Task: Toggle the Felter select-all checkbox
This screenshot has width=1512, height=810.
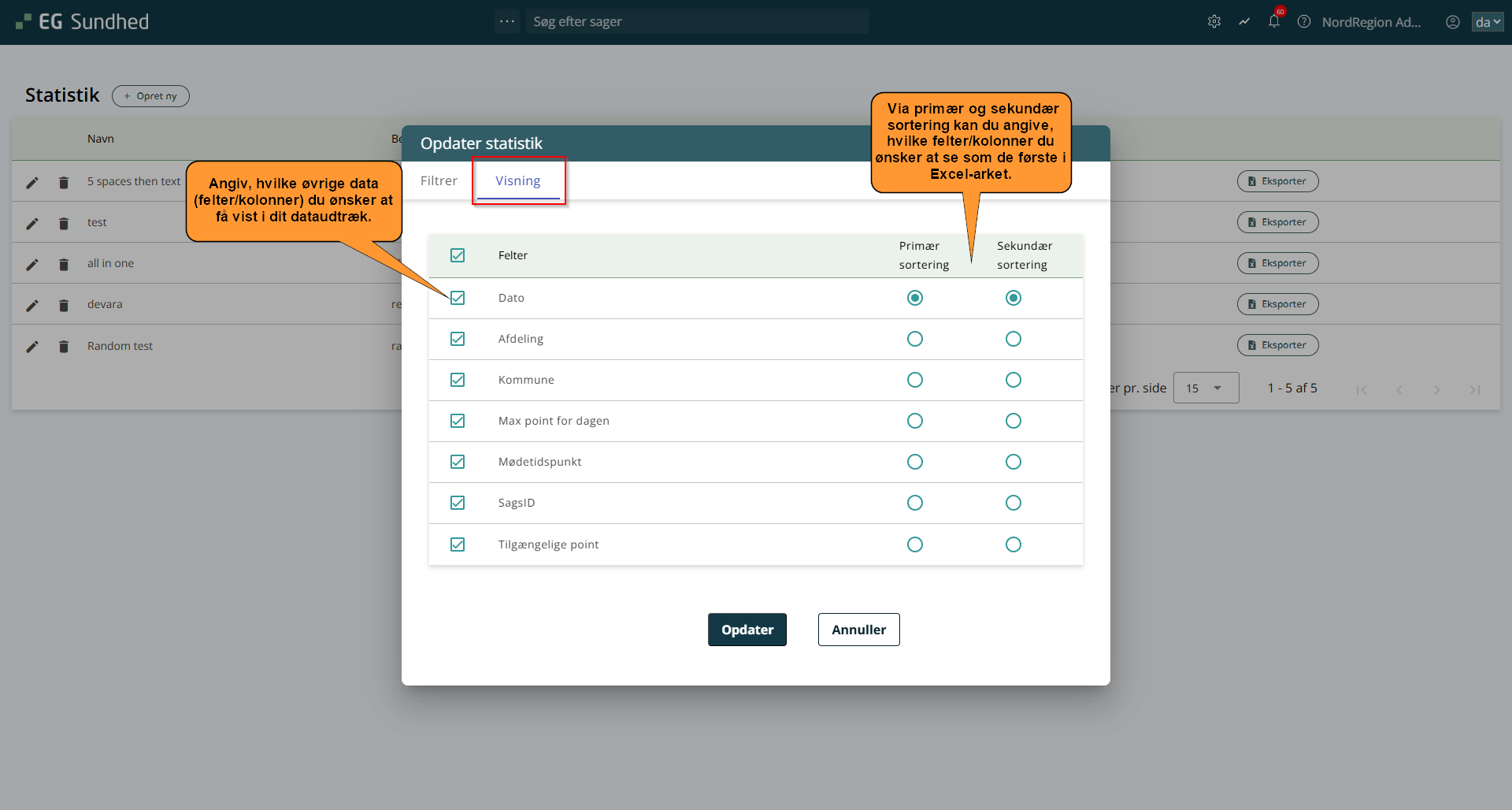Action: [458, 255]
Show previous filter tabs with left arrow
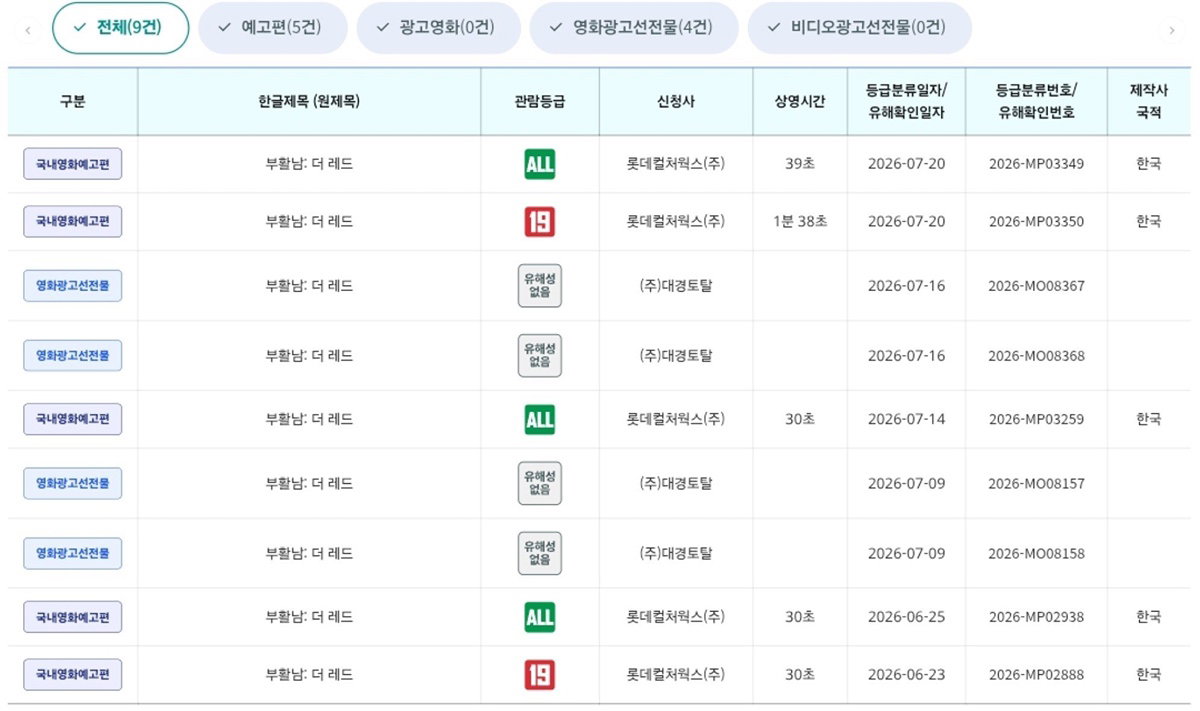Image resolution: width=1200 pixels, height=711 pixels. coord(28,30)
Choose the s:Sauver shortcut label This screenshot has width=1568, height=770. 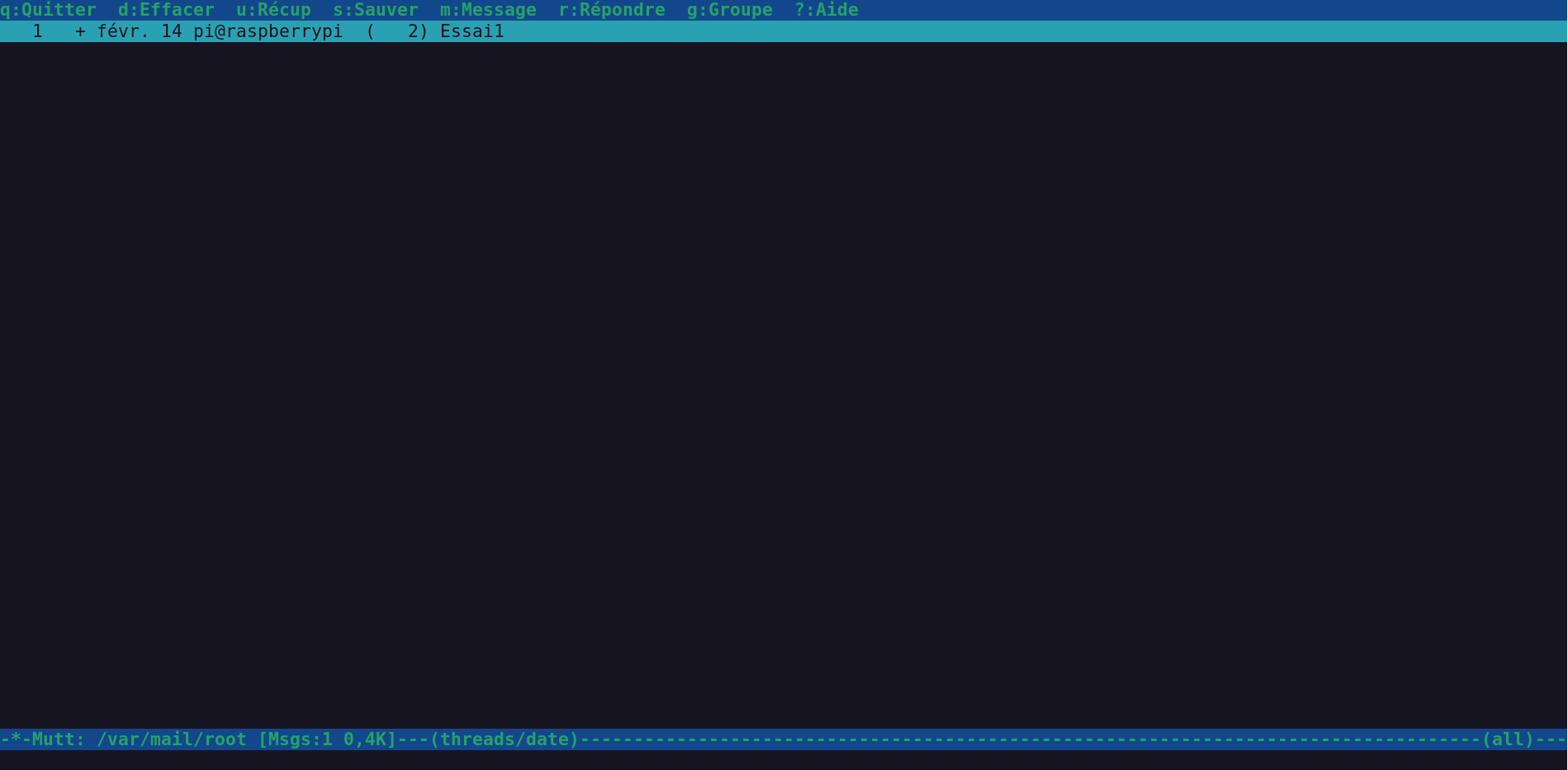pyautogui.click(x=376, y=10)
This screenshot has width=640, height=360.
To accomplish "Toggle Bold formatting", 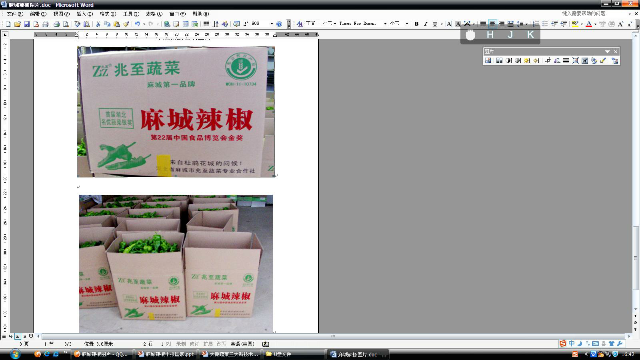I will [416, 24].
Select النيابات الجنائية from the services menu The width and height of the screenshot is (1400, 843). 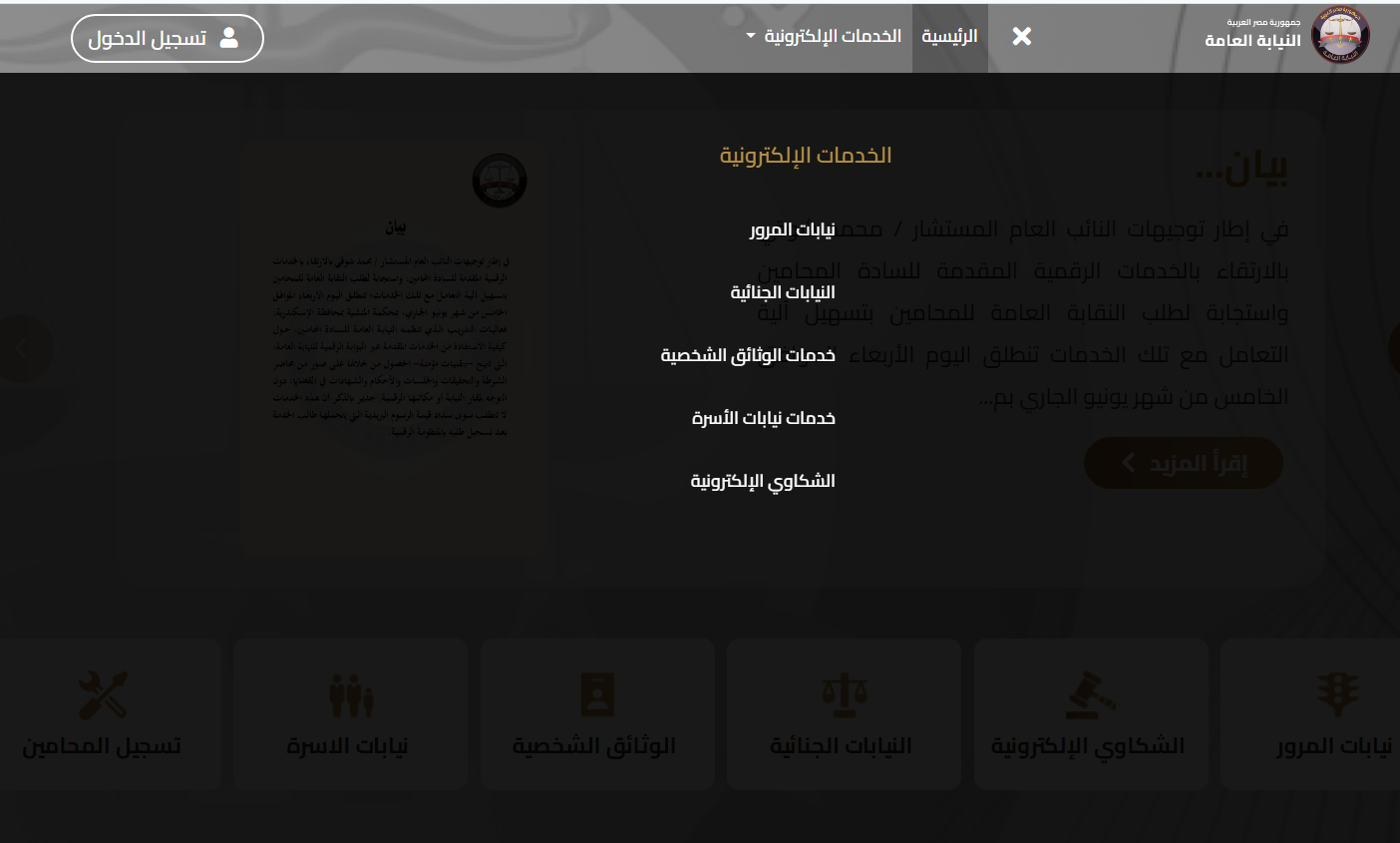pyautogui.click(x=783, y=292)
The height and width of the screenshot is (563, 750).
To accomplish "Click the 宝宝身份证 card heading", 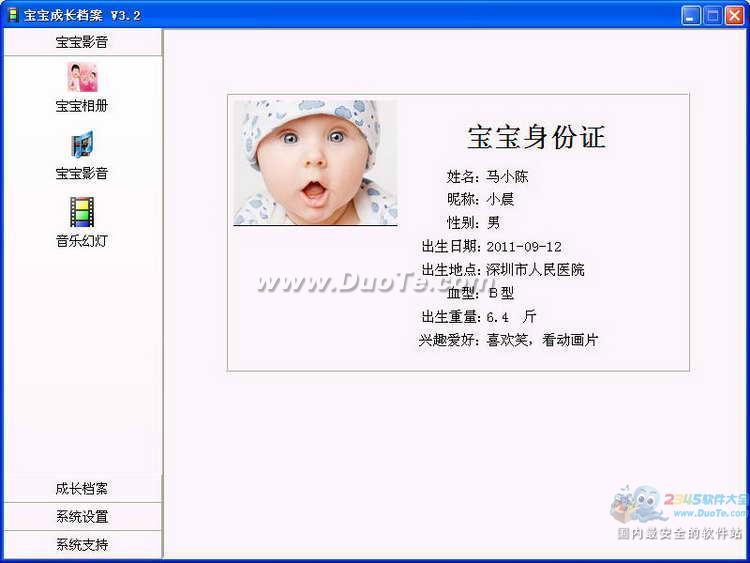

════════════════

Task:
Copy out the listing word for word, from the line containing "The height and" through the end of the listing, leaving out the pictures.

Correct result:
The height and width of the screenshot is (563, 750).
To accomplish "Click the 宝宝身份证 card heading", 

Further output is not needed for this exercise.